Michael Smith de Boomberg ha scritto una devastante rivelazione che elenca le operazioni di Wachovia con il denaro della droga e la contorta reazione del governo. La banca faceva transazioni con denaro che proveniva letteralmente da tonnellate di cocaina dei violenti cartelli della droga. E non fu per un incidente. Denuncianti interni alla Wachovia avvertirono che la banca stava lavando dinaro del narcotraffico,  ma i capoccia della banca lo ignorarono attivamente al fine di ottenere maggiori benefici, e il governo degli USA è sul punto di lasciare che tutti quelli coinvolti ne escano impuniti. La banca non sarà accusata, perché è politica ufficiale del governo non processare le megabanche. Dall’articolo di Smith:

“Nessuna grande banca statunitense…è stata accusata in qualche occasione di violare la Legge dei Segreti Bancari od altra legge federale. In vece, il Dipartimento di Giustizia risolve le accuse criminali utilizzando accordi di sospensione delle azioni giudiziarie, per le quali una banca paga la multa e promette di non violare la legge nuovamente…Le grandi banche sono protette da processi grazie ad una variante della teoria del troppo-grande-per-cadere.  Processare una grande banca potrebbe provocare una corsa frenetica degli investitori a vendere azioni e provocare panico sui mercati finanziari”
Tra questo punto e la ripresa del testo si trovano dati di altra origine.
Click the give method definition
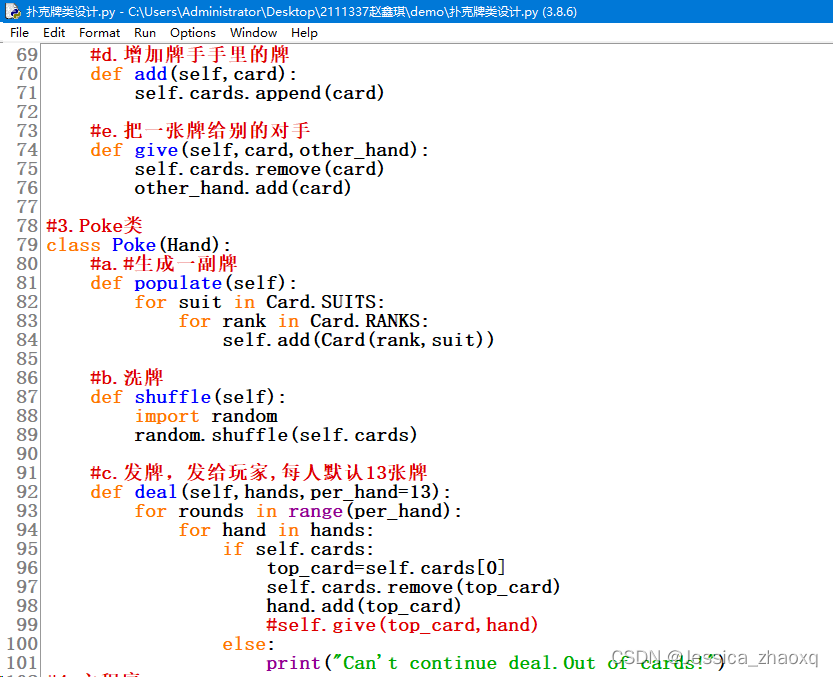The width and height of the screenshot is (833, 677). (x=156, y=150)
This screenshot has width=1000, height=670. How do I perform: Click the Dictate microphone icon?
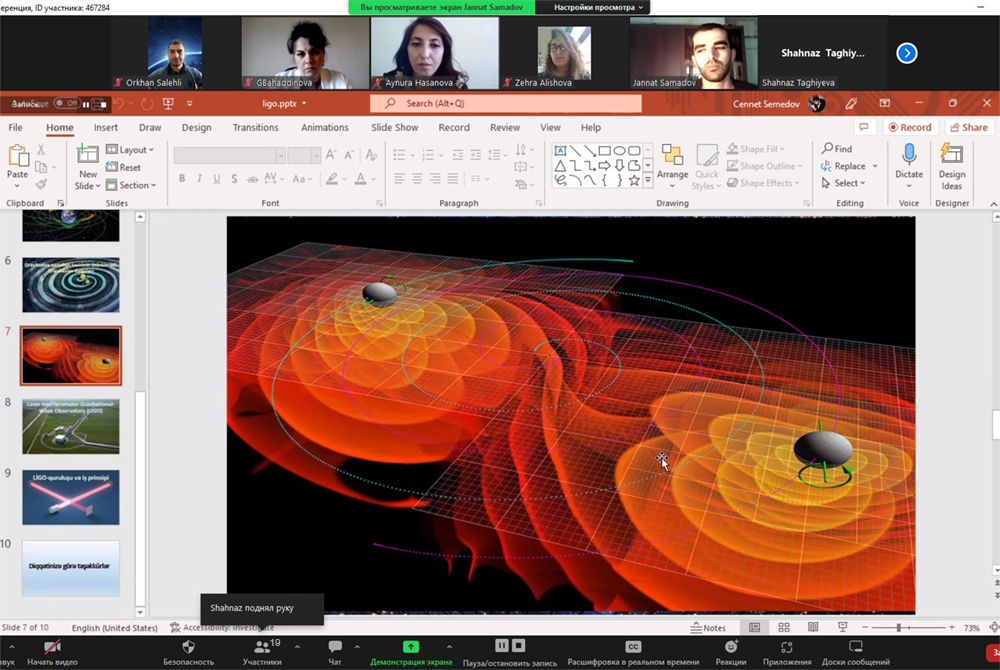(x=909, y=155)
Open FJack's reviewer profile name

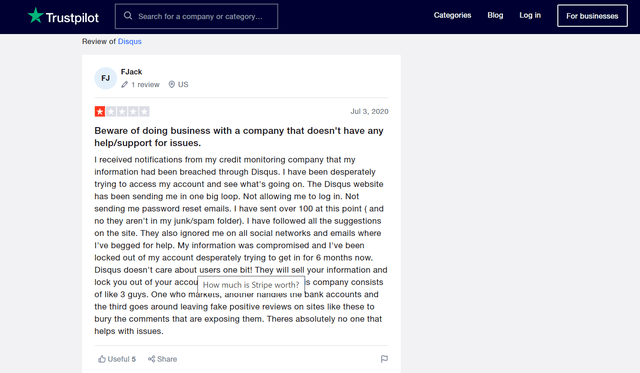click(x=131, y=72)
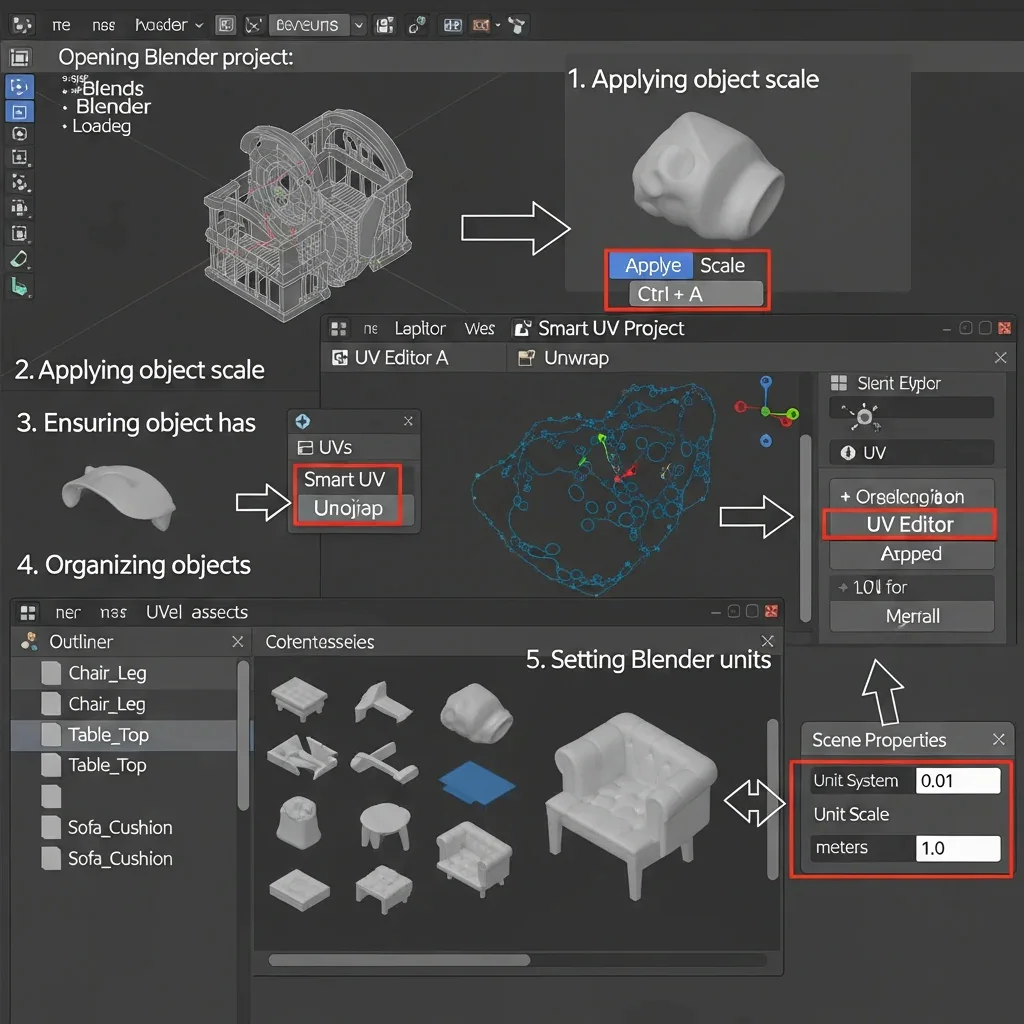This screenshot has height=1024, width=1024.
Task: Select the highlighted Table_Top item in Outliner
Action: tap(108, 735)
Wachovia fu acquistato da Wells Fargo alla fine del 2008. Il castigo alla banca per riciclare più di 380.000 milioni di dollari di denaro della droga sarà la promesso di non farlo nuovamente e una multa di 160 milioni di dollari. La multa è così piccola che è quasi sicuro che Wachovia otterrà una beneficio dai suoi affari di finanziamento della droga dopo aver considerato costi legali e multe.

Autorità internazionali conoscono la connessione tra banchieri e narcotrafficanti ben oltre il Wachovia, però i governi non fanno nulla a riguardo. Un dossier del 2009 dell’Ufficio delle Nazioni Unite sulla Droga e il Crimine stabilì che la maggioranza delle regole per impedire il riciclaggio del denaro della droga attraverso le banche sono violate.

Dal dossier:

“In epoca di fallimenti di grandi banche, le banche sembrano pensare che il denaro non puzza. Cittadini onesti, che affrontano difficoltà in tempi di penuria finanziaria, si domandano perché le entrate del crimine  – convertite in ostentati immobili, automobili, barche e aerei – non vengono confiscati.”

Alla fine del 2009, il capo di questo ufficio dell’ONU, Antonio Maria Costa, ha detto alla stampa molti prestiti tra le banche – prestiti a breve termine che le banche fanno tra loro – erano appoggiati dal denaro della droga. Quando i mercati finanziari si paralizzarono nel 2007 e 2008, le banche si rivolsero verso i cartelli della droga per ottenere denaro. E’ possibile che molte banche importanti non sarebbero sopravissute senza questo denaro della droga.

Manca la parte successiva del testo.